Marathon training isn't a walk in the park - it's challenging, and it's supposed to be. If it were easy, everyone would do it! Aim to prioritize recovery. Sleep well, rest well, eat well.
Important Marathon Training Ingredients
Whatever the answers to those questions are, a few things will pretty much remain the same, and these are:
The Power of Consistency
More important than anything is to be consistent with your training. Getting out there four, five times per week is brilliant. Try to keep that up every week. It's ok, if at times you feel you need a rest day and you end up doing four runs per week rather than five. But keep on getting out there, week after week, month after month.
The Importance of the Long Run
Long runs form the backbone of any marathon training plan. The 14-mile run you mentioned is a great testament to your progress! It might take you longer now, but that's okay.
In the lead-up to the race, your training runs will usually be slower than the actual race as your focus should be on gradually increasing your mileage, not beating personal records.

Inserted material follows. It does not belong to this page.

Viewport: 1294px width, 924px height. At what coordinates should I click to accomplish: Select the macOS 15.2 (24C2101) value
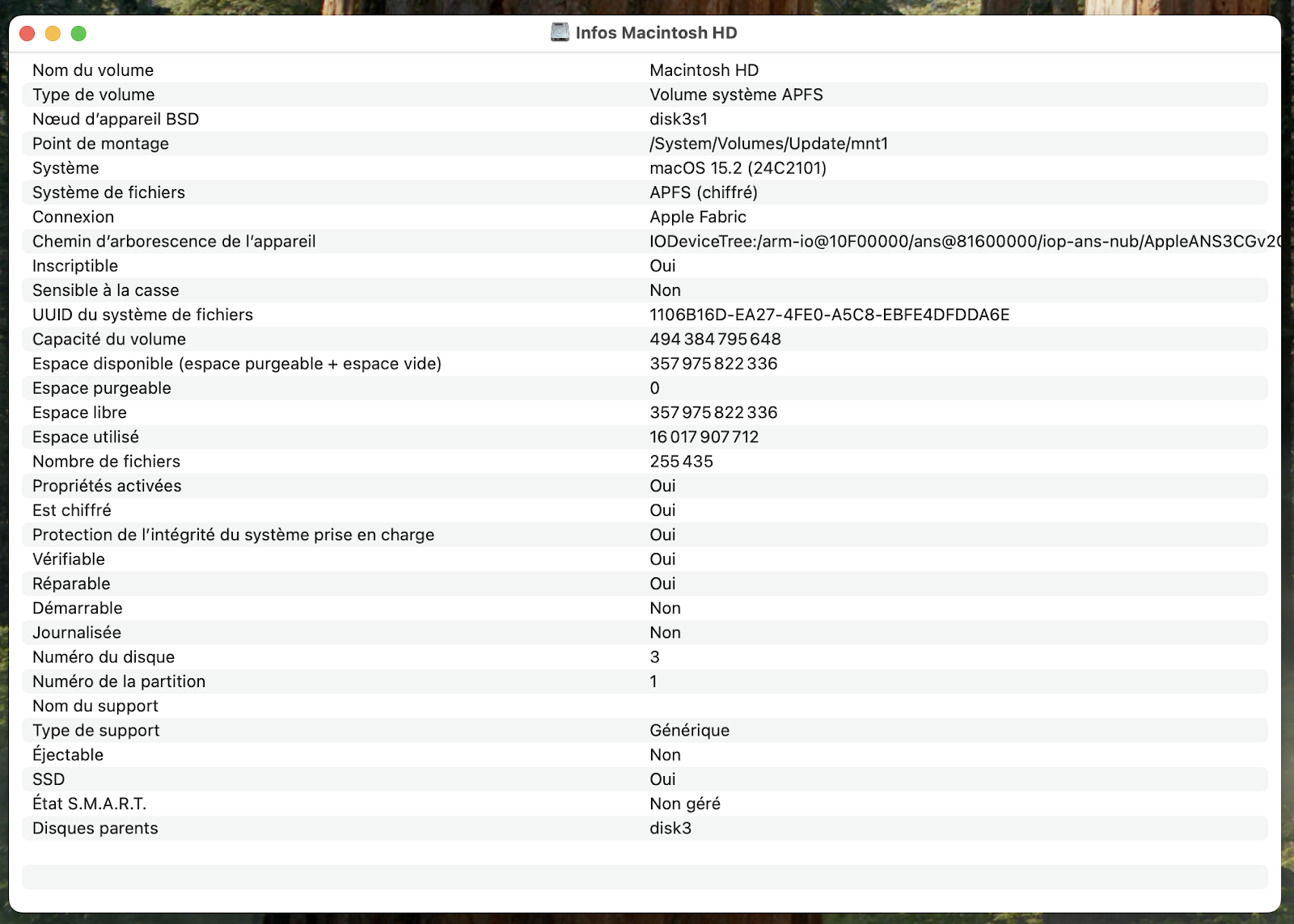click(738, 168)
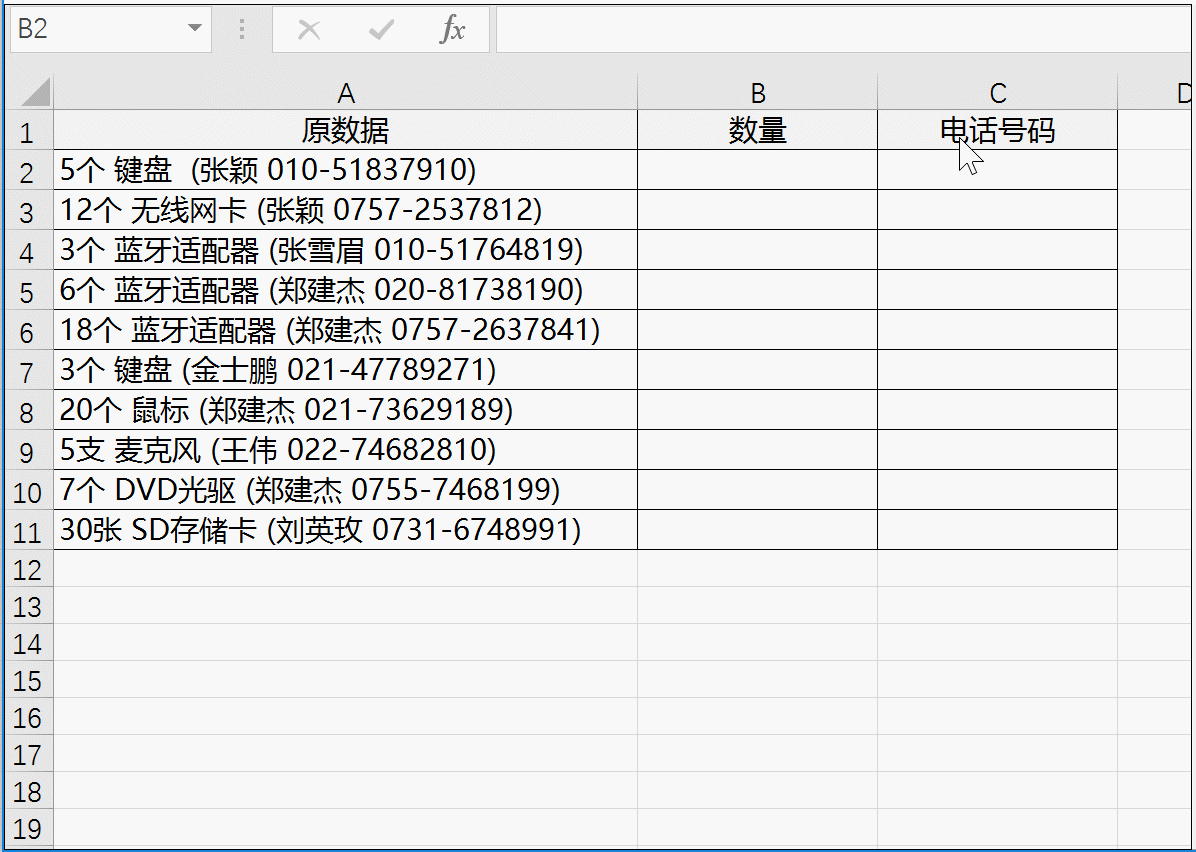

Remember, it's about building stamina and endurance, not speed. You have made it up to 14 miles. Just keep on building and get to the 20 miles, that's often advised for first-time marathoners as the level to get to.
Alternating Hard and Easy Days
A mistake I can see creep into beginners marathon schedules is that every day is semi-hard.
You might run 8 miles on Tuesday, then 7 on Wednesday, then 9 on Thursday. What I prefer to see is a clearer break between harder days and easier days, e.g. 9 miles on Tuesday, 5 on Wednesday, 10 on Thursday. Same total mileage, but with a clear easier day in the middle.
This allows you to use the Wednesday as a recovery day and feel strong and fresh on Thursday for a longer run.
General Guidelines for Marathon Training Frequency
It's much better when you run five times per week in the lead-up to a marathon. When you really feel like it is all too much, drop down to four times per week, but hold on to the three parts previously discussed: consistency, the long run and alternating hard and easy days.
And consider cross-training as a useful alternative.
Balancing Running and Cross-Training
Additionally, strength training is good to do when you are training for a marathon. It will help make you stronger and more injury resilient.
Be careful with removing too much running from your training schedule. At the same time, there are many possible paths to the starting line of a marathon. I hope the combination of prioritising recovery, holding on to key marathon training fundamentals and using cross-training and strength-training to stay energised and injury-free, help you chart a path forward.
The road to marathon running is an exciting challenge, full of ups and downs. Listen to your body, mix up your training routine, and enjoy the journey. Do what works for you, maintaining a balance between running, cross-training, and rest.
I hope this helps. Good luck with your marathon training!